Officials with the Department of Natural Resources stressed that wolves are resilient and the decline is no reason to fear for the species’ survival in Minnesota. They pointed out that the new estimate remains well above the state’s minimum goal of at least 1,600 wolves, and higher than the federal government’s recovery goal range of 1,251 to 1,400. Researchers also estimate the state has 438 packs with an average litter size of six.
“We still have a robust wolf population here in Minnesota, and we can managed a regulated hunting and trapping season without having a long-term negative influence on the overall population,” Dan Stark, the DNR’s large carnivore specialist, told reporters on a conference call.
But Stark said the maximum harvest quota will likely be proportionately lower than last fall and winter, when hunters and trappers killed 413 wolves during the state’s first wolf season since the animals came off the endangered list in the region. He said the DNR will likely announce the actual target and other details about the season later this month.
Wolf hunting opponents said they were surprised and dismayed by the size of the decline from the 2008 estimate of 2,921, and called on the DNR to cancel the upcoming season. They said they found the decline in the average pack size from 4.9 in 2008 to 4.3 this winter particularly alarming, saying the loss of breeding wolves reduces pups’ chances of surviving because there are fewer adults in the packs to raise them.

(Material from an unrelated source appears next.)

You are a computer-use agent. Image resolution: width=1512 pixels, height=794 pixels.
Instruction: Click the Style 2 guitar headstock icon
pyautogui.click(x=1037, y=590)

“This is one big huge guessing game that is taking unnecessary risks with an animal that we spent tax dollars bringing back, and now we’re going to spend tax dollars making sure we don’t kill too many. It’s totally nuts,” said Maureen Hackett, founder of Howling for Wolves.

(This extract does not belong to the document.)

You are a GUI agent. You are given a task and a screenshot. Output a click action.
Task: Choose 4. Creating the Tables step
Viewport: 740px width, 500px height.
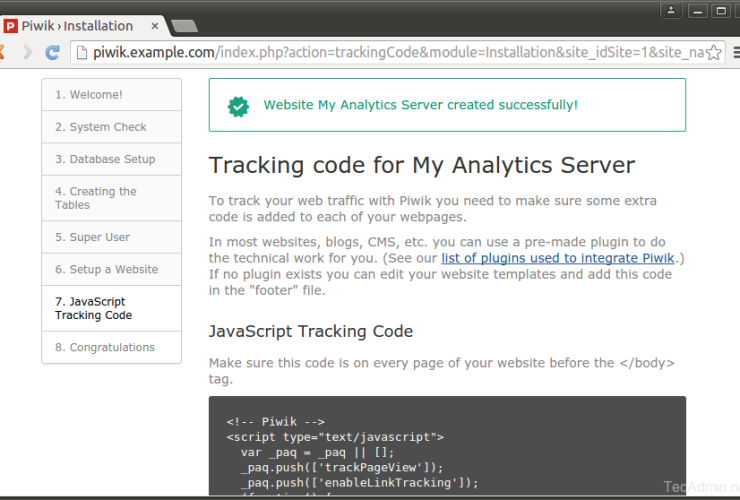pos(96,198)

Howard Goldman, the state director for the Humane Society of the United States, said the decline “came out of the blue. Everything I’ve heard thus far and everything the department has published indicated the population was stable and perhaps increasing slightly.”

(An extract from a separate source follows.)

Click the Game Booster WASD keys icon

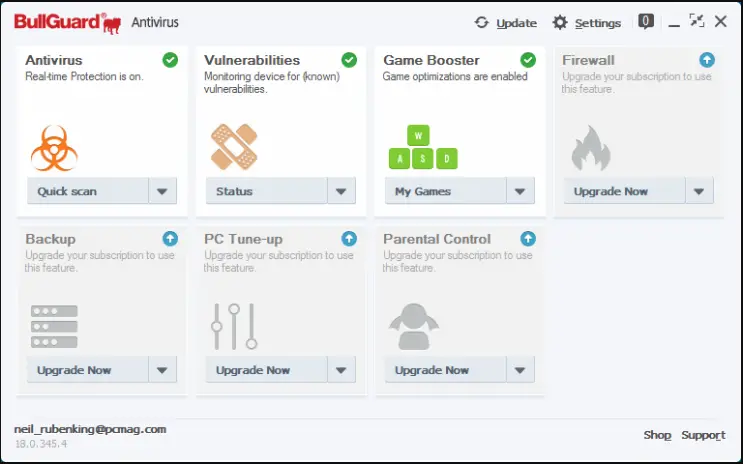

“This survey shows there’s no need to hunt Minnesota’s wolves,” said Collette Adkins Giese, an attorney with the Center for Biological Diversity. “The population is on the decline and Minnesota’s wolves really are too important to the ecosystem to be killed off for sport.”
The DNR conducts comprehensive wolf population surveys every five winters, when the animals are at the natural low point of their population cycle and the snow cover and lack of leaves on the trees makes it easier to count them. So the new estimate reflects deaths from the hunting and trapping season, natural mortality and the nearly 300 wolves killed for predator control last year, but not the 2,600 pups the DNR estimates were born this spring.
The survey also found that Minnesota’s wolf range, which generally overlaps the state’s forested regions, has stayed about the same over the past five years, expanding slightly in some areas along its southern and western boundaries.
DNR research biologist John Erb said the figure of 2,211 wolves is just the agency’s best estimate, and the margin of error is roughly plus or minus 500, which means Minnesota’s wolf population could be anywhere between 1,652 and 2,641. The agency’s critics said the low end of that range is too close to the state’s target minimum of 1,600.
Since deer are wolves’ main source of food, the 25 percent decline in the deer population in the state’s forested areas over the past five years was likely the greatest factor behind the lower wolf numbers, the DNR officials said. The agency deliberately took the deer population down in many areas as part of its long-term management plan, and now seeks to hold those populations steady or let them rise in some areas, said Paul Telander, the DNR’s wildlife section chief.